Eugene Biel-Bienne (1902-1969) was an Austrian-born American painter.

Biography[edit]

Early life[edit]

Eugene Biel-Bienne was born as Egon V. Biel on November 27, 1902 in Vienna, Austria.[1][2][3] His father served as the Austrian Ambassador to Japan.[3] He was raised as a Roman Catholic.[3] He was educated at the Academy of Fine Arts Vienna, the University of Vienna and the University of Cologne, where he received a PhD in Art History.[3][2]

Career[edit]

He started his career as a painter in Paris, France, where he became associated with the School of Paris in the 1930s.[3] He also associated himself with the existentialist philosopher Paul Tillich (1886–1965), and he became interested in the psychoanalytic findings of Sigmund Freud (1856-1939) and the expressionist music of Arnold Schoenberg (1874–1951).[3][2] In 1936, he had his first solo exhibition at the Wildenstein Institute in Paris.[3][2]

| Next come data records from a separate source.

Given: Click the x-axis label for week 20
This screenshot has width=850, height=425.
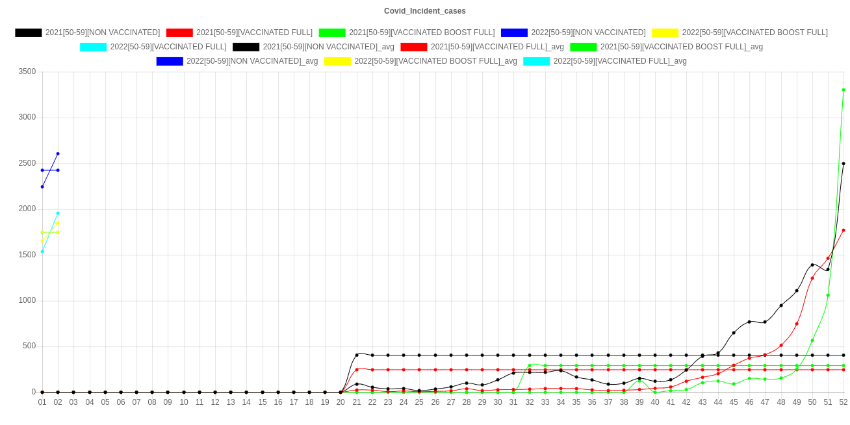Looking at the screenshot, I should [341, 403].
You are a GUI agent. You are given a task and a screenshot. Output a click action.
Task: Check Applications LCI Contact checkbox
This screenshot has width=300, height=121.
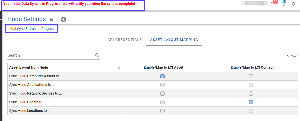[251, 85]
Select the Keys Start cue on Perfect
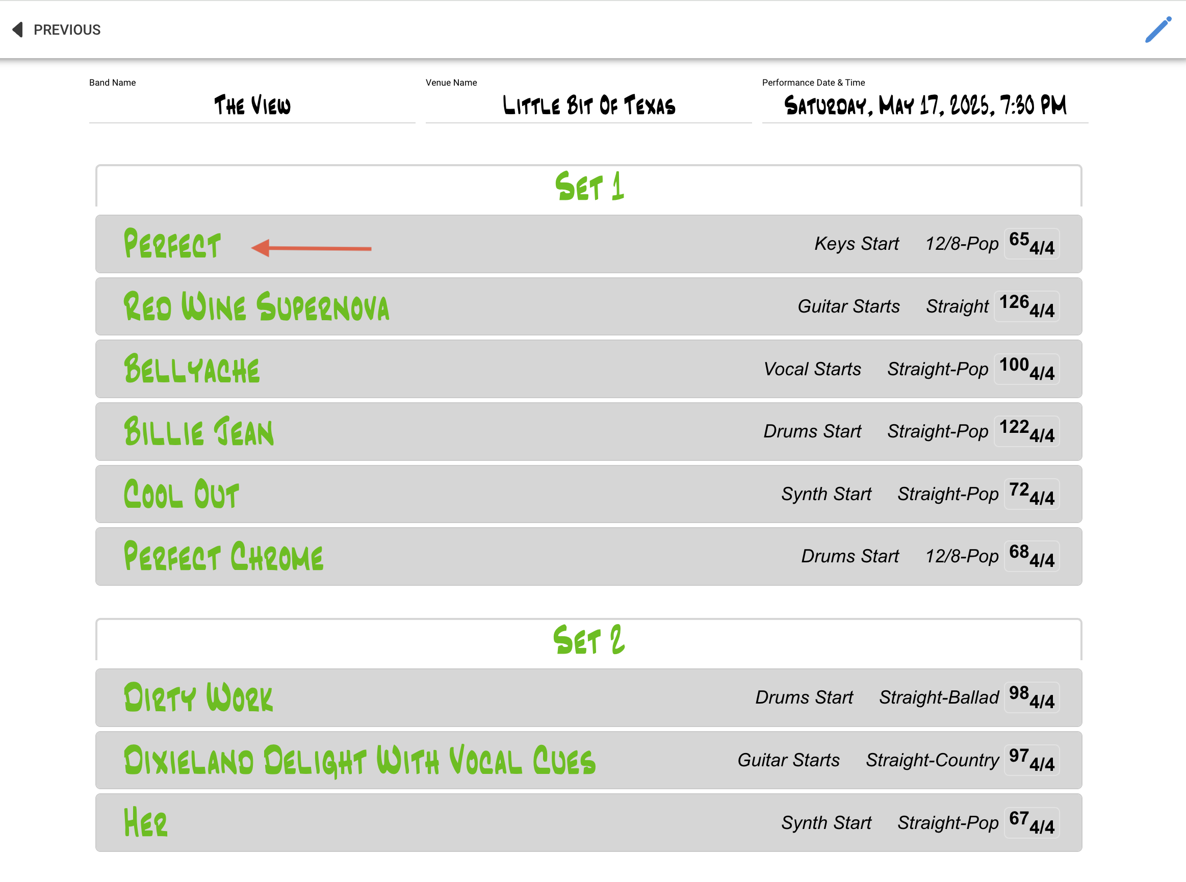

He served with the French army during the Second World War.[3] He was critical of the Nazis on French radio and drew disparaging caricatures of their leadership.[3][2] When they invaded France, he moved to the South of France, where he joined the French resistance.[3][2] During that time, he received stipends from the American Guild for German Cultural Freedom and from Quakers.[2]

Marie Norton Whitney, wife of W. Averell Harriman (1891-1986) and director of the Marie Harriman Gallery in New York City, helped him and his wife be evacuated from France.[3] Thanks to her help, the couple arrived in New York City in 1942.[3] Once in New York, he was patronised by Baroness Hilla von Rebay (1890-1967), also a painter and the mistress of Solomon R. Guggenheim (1861-1949).[3][2] He taught at Fordham University, Parsons The New School for Design and The New School for Social Research.[3][2] Meanwhile, he also exhibited his paintings at the Solomon R. Guggenheim Museum and the Wehe Gallery.[3][2] He also exhibited at the Pennsylvania Academy of the Fine Arts in Philadelphia, Pennsylvania.[3]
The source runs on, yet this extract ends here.